Sometimes, Mahen would sit by the window with a cup of strong Ceylon tea and stare into the distance. The London rain would fall soft and grey. The weather was always cold and grey unlike the tropical climes of Colombo. He thought of his old banking branch, of his father’s transistor radio on which they listened to cricket commentary, of Ranjit Wijesundera’s last stand in the hills and the bloody end to the 30 year ethnic conflict.

So much had been lost. So many sacrifices made.

But peace, however delayed, had come. At a huge cost.

And Mahen, once a young banking assistant working away under fluorescent lights, had weathered it all, with dignity, love, and the quiet strength of a man who had never stopped building, no matter how often the world fell apart.

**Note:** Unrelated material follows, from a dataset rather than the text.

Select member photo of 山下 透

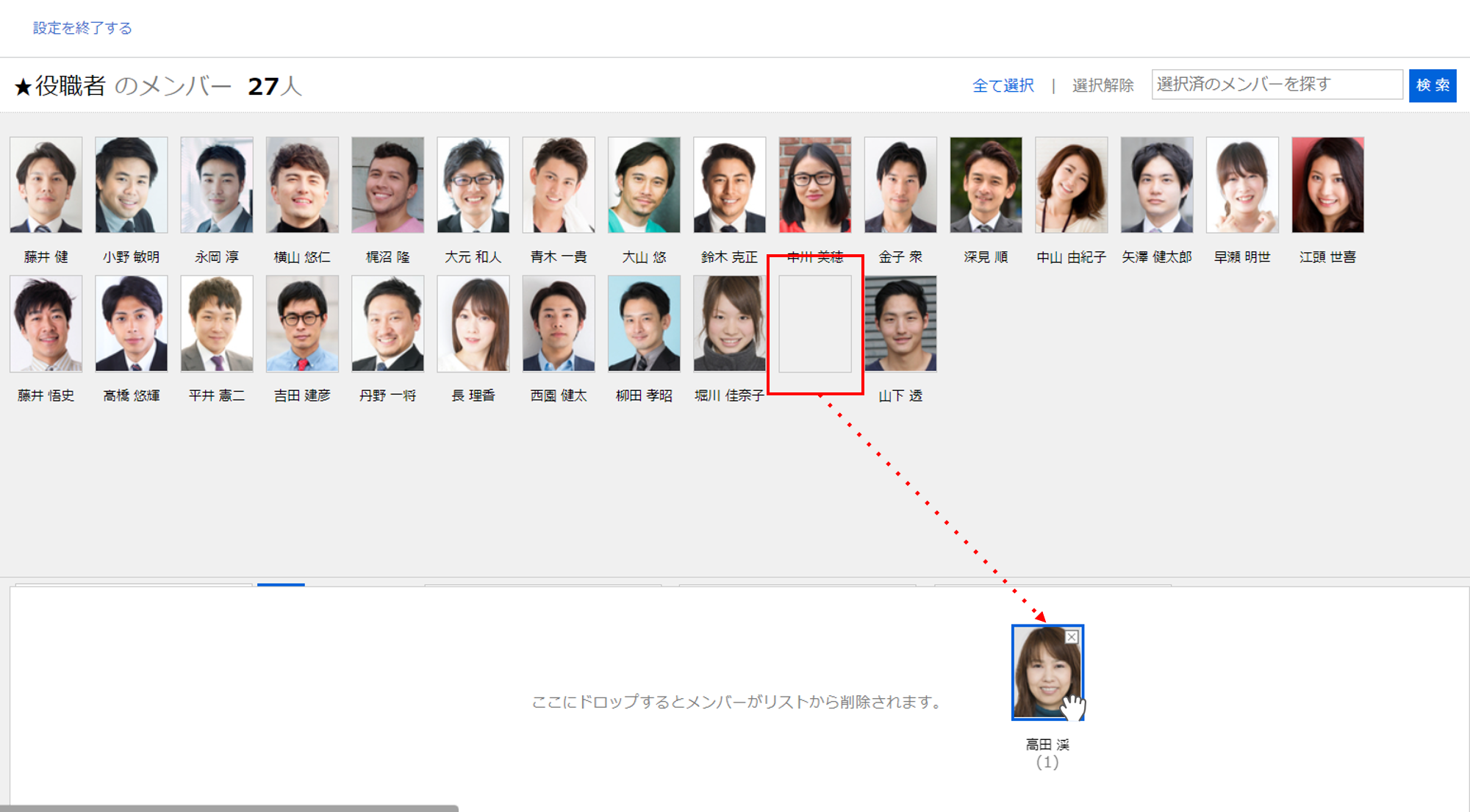click(900, 324)
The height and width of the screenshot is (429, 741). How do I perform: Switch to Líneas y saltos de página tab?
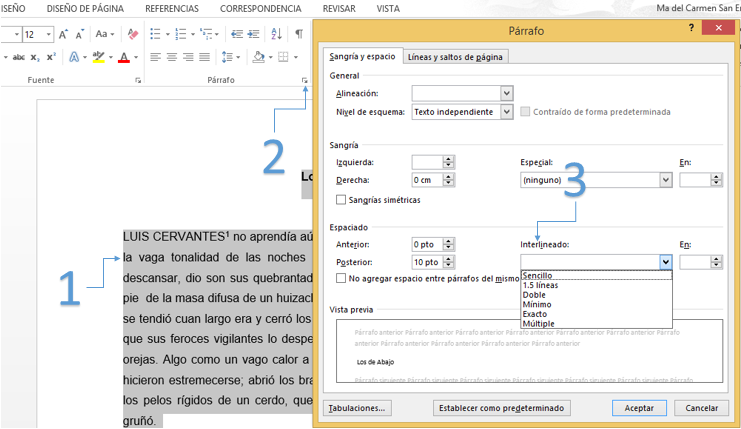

Returning to Colombo on a holiday in December, Mahen found so many changes in the city. Massive condominiums had erupted down every street in the old capital. Businesses had given rise to massive star hotels in the Fort and Galle Face. A new Port City was under construction on land reclaimed from the sea with the support of the Chinese government. The place looked like it was ready to take off into a new Singapore in the Indian Ocean. The potential was staring the people in the face.

Unfortunately, the political climate never changed. The same old politicians with new names and faces kept on taking power in government and failed to deliver. There was more brain drain as the intellectuals chose to migrate seeking greener pastures and a peaceful life, overseas, for their families.